▶ [Your instructions]: Keep to the lines from the one with "Image resolution: width=753" through the end of the data, and write them out exactly.

(Extracted information begins)

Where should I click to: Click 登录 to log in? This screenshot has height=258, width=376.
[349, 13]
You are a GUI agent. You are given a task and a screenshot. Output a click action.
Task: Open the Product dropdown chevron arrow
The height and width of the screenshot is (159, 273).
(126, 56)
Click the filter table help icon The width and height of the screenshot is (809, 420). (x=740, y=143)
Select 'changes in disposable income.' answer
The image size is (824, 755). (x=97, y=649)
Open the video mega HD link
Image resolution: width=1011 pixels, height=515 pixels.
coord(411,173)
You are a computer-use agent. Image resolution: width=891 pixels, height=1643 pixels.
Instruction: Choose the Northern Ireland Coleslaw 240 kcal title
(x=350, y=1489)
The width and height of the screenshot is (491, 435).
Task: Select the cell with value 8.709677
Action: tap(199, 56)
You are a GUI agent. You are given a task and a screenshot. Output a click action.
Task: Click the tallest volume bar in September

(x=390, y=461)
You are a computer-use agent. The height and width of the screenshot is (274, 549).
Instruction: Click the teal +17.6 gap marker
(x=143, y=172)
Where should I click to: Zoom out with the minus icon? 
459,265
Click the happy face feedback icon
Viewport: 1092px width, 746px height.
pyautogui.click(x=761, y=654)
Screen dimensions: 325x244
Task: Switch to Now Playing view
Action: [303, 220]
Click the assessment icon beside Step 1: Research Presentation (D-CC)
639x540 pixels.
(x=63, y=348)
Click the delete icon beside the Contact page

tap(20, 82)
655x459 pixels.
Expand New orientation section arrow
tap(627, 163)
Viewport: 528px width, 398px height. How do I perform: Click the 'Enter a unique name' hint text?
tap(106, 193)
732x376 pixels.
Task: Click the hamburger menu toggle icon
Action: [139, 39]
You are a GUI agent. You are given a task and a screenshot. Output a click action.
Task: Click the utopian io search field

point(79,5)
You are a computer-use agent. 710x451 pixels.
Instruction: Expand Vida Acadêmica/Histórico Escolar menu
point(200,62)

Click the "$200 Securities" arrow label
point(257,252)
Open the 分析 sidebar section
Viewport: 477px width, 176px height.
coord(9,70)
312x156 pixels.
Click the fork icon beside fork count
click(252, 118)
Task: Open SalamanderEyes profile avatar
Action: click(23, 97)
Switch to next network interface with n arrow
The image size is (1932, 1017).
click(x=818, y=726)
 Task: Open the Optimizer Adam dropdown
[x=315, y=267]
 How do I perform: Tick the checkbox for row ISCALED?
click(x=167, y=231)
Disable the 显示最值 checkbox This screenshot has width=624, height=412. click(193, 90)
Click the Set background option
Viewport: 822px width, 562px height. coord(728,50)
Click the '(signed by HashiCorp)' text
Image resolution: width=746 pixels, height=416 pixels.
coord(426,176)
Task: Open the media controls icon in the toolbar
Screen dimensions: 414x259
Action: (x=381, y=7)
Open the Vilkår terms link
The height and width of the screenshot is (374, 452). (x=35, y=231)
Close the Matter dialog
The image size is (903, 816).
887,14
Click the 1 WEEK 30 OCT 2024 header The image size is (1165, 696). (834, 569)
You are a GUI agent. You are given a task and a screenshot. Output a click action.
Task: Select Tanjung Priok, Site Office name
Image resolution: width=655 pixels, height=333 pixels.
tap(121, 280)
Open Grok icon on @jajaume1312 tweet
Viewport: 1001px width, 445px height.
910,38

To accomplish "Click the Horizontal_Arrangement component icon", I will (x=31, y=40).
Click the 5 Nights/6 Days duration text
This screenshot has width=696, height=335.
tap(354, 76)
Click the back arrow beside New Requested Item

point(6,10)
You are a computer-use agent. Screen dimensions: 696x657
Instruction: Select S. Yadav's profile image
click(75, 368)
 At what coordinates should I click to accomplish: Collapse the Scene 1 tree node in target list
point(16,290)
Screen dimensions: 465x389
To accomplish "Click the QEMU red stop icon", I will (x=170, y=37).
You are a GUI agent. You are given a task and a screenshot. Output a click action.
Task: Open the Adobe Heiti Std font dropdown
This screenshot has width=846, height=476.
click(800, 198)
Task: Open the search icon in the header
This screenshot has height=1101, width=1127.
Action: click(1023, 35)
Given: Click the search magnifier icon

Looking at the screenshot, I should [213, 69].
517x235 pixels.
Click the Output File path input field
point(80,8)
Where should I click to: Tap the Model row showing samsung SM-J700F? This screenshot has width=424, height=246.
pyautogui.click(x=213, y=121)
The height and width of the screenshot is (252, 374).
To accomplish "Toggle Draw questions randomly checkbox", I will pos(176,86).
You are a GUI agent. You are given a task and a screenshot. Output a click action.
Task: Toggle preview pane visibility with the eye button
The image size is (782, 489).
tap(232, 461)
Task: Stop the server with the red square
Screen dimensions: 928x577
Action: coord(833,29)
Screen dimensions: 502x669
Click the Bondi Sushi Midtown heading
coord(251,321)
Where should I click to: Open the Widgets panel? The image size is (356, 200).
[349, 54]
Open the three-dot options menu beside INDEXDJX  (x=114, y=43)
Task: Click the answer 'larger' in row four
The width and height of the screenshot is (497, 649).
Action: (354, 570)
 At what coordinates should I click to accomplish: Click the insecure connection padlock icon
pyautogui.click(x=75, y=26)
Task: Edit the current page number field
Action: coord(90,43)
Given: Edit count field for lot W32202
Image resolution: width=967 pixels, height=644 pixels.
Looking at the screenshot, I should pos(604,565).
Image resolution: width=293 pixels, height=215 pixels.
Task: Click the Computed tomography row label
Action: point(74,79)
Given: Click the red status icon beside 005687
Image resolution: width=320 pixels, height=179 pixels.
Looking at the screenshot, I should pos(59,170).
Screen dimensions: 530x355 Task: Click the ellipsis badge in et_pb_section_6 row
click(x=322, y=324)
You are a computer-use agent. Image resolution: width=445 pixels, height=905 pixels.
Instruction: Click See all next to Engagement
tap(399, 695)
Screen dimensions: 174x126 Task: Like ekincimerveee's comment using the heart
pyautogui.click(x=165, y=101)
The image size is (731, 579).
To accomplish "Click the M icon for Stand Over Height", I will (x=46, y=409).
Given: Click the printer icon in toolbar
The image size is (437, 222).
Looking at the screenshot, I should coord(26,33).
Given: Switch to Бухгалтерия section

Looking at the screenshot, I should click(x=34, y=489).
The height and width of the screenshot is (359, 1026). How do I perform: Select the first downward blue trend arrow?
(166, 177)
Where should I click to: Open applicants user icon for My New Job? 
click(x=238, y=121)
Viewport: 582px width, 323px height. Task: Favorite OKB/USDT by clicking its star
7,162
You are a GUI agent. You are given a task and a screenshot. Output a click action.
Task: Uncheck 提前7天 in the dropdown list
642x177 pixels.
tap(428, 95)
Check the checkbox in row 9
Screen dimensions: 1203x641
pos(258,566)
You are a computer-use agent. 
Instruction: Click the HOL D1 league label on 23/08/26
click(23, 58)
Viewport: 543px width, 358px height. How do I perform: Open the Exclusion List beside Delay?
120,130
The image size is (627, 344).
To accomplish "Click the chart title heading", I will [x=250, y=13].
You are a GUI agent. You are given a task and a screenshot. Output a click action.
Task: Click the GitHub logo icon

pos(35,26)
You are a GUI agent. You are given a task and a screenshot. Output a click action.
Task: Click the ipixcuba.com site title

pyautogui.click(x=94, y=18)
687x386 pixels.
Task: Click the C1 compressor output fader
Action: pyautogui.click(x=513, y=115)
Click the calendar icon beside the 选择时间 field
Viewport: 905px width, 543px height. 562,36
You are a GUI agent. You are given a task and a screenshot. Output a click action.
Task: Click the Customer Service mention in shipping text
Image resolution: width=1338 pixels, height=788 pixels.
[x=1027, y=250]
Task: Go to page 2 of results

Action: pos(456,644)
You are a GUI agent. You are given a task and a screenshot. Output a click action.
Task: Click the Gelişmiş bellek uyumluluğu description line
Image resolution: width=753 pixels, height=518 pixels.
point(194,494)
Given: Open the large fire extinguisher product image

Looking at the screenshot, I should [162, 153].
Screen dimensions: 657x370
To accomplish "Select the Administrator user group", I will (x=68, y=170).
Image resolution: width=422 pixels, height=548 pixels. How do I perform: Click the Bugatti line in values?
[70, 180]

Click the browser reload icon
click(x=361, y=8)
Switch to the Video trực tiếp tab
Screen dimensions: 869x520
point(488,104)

(Extracted information ends)

▶ [Answer box]:
Image resolution: width=753 pixels, height=518 pixels.
point(194,494)
Given: Open the large fire extinguisher product image

Looking at the screenshot, I should [162, 153].
Screen dimensions: 657x370
To accomplish "Select the Administrator user group", I will (x=68, y=170).
Image resolution: width=422 pixels, height=548 pixels. How do I perform: Click the Bugatti line in values?
[70, 180]

Click the browser reload icon
click(x=361, y=8)
Switch to the Video trực tiếp tab
Screen dimensions: 869x520
point(488,104)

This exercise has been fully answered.